-------- Dataset records
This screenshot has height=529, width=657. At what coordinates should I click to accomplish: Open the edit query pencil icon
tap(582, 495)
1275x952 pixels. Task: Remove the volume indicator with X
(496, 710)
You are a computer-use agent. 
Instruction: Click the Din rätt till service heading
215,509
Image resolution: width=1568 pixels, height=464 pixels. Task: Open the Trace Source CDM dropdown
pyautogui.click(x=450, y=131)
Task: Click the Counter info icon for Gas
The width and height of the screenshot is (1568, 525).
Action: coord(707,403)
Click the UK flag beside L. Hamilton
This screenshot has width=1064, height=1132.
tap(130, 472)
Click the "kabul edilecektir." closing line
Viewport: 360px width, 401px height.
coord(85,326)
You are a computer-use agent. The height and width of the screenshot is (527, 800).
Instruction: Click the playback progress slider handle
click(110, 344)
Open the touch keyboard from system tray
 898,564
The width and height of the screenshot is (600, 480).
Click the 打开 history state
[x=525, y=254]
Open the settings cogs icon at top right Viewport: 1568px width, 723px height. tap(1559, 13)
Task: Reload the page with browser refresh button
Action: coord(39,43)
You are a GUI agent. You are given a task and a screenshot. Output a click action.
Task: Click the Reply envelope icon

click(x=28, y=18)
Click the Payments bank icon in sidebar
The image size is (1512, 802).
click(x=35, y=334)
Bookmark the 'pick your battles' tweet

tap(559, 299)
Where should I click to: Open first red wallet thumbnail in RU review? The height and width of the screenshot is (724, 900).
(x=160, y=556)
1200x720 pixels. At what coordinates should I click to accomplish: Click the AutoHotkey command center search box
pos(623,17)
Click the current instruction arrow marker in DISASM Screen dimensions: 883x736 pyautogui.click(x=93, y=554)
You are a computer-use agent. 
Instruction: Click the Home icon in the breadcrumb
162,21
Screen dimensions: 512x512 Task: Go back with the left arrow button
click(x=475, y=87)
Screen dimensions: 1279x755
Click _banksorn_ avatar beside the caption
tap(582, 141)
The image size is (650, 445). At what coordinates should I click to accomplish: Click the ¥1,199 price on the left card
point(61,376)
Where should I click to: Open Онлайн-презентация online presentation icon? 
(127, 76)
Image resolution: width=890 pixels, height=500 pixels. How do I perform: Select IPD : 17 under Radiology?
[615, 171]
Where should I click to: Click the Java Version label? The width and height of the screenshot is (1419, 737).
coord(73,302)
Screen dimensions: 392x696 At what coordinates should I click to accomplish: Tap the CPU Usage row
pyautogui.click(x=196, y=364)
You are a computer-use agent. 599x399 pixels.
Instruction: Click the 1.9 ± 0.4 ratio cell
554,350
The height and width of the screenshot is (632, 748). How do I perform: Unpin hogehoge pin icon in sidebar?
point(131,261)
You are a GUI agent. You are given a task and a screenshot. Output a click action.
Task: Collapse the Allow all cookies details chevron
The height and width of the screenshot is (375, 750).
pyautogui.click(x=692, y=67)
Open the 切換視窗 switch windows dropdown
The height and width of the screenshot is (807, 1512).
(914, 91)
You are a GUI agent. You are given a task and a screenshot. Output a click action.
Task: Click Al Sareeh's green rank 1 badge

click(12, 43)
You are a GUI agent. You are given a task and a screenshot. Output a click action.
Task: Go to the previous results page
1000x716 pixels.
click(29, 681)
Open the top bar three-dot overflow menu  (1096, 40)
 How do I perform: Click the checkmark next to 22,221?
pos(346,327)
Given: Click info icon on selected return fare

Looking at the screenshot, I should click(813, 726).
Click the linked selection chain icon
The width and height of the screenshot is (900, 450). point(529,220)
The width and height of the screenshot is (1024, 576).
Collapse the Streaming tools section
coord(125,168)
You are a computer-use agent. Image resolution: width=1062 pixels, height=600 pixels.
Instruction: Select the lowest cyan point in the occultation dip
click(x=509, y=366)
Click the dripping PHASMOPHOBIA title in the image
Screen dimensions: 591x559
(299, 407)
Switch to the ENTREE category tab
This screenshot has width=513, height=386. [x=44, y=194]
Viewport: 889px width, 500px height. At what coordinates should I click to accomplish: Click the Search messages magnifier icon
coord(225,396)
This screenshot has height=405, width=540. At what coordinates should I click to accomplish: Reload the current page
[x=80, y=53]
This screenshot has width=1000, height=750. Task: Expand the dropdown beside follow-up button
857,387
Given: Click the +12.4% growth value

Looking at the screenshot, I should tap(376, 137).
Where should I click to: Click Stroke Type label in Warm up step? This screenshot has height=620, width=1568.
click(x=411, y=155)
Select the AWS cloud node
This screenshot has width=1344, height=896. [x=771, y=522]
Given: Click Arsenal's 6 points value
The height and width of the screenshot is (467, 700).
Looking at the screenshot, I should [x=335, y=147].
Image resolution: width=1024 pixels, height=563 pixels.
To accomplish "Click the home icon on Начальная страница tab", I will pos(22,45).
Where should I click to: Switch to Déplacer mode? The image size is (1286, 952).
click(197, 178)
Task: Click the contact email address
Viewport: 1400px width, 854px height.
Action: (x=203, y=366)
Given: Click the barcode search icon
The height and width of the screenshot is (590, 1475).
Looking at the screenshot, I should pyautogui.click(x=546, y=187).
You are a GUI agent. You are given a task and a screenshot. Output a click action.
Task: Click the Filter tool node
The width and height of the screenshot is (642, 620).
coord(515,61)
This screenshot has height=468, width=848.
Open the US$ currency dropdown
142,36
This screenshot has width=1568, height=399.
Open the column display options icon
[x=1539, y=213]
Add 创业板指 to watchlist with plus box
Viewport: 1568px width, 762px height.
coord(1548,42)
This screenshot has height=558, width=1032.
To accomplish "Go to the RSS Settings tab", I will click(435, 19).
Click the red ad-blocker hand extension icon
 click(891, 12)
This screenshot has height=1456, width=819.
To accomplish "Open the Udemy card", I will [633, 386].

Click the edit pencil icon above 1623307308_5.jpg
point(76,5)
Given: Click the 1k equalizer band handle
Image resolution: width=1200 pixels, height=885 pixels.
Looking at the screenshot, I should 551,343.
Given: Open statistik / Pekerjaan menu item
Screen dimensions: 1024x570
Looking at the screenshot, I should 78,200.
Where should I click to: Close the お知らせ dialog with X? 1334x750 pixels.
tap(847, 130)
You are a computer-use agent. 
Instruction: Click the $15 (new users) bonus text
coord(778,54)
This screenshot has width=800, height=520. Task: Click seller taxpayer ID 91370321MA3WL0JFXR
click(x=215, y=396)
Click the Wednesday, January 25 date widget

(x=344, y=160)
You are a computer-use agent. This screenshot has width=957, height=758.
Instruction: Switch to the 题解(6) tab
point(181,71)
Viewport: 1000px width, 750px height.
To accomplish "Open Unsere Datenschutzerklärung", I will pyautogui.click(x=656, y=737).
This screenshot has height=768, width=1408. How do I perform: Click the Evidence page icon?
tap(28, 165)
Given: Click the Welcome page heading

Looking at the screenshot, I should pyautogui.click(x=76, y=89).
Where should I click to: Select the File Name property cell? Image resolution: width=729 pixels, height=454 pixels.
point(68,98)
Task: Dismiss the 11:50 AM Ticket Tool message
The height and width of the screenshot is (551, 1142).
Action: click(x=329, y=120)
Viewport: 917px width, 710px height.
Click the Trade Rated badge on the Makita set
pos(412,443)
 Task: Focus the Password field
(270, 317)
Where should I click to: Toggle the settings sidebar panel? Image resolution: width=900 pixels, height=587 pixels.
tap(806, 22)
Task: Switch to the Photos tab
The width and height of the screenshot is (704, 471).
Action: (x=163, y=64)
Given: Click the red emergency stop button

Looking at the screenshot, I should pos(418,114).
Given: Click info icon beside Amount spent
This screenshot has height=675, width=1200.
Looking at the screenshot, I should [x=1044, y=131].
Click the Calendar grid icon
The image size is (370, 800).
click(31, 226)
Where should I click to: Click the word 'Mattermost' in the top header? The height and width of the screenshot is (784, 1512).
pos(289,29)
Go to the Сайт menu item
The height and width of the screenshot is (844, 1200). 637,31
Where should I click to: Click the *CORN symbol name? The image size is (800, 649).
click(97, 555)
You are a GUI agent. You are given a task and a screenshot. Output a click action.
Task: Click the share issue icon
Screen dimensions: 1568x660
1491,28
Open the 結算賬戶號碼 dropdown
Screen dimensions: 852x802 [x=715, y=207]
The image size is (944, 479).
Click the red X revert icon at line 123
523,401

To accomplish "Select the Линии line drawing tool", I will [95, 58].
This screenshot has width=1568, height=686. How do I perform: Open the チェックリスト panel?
----------------
What you need to do
Return all lines in the entries above that carry the word "will".

Response to the exercise
To accomplish "Click the home icon on Начальная страница tab", I will pos(22,45).
To accomplish "Go to the RSS Settings tab", I will click(435, 19).
To accomplish "Open the Udemy card", I will [633, 386].
To accomplish "Open Unsere Datenschutzerklärung", I will pyautogui.click(x=656, y=737).
To accomplish "Select the Линии line drawing tool", I will [95, 58].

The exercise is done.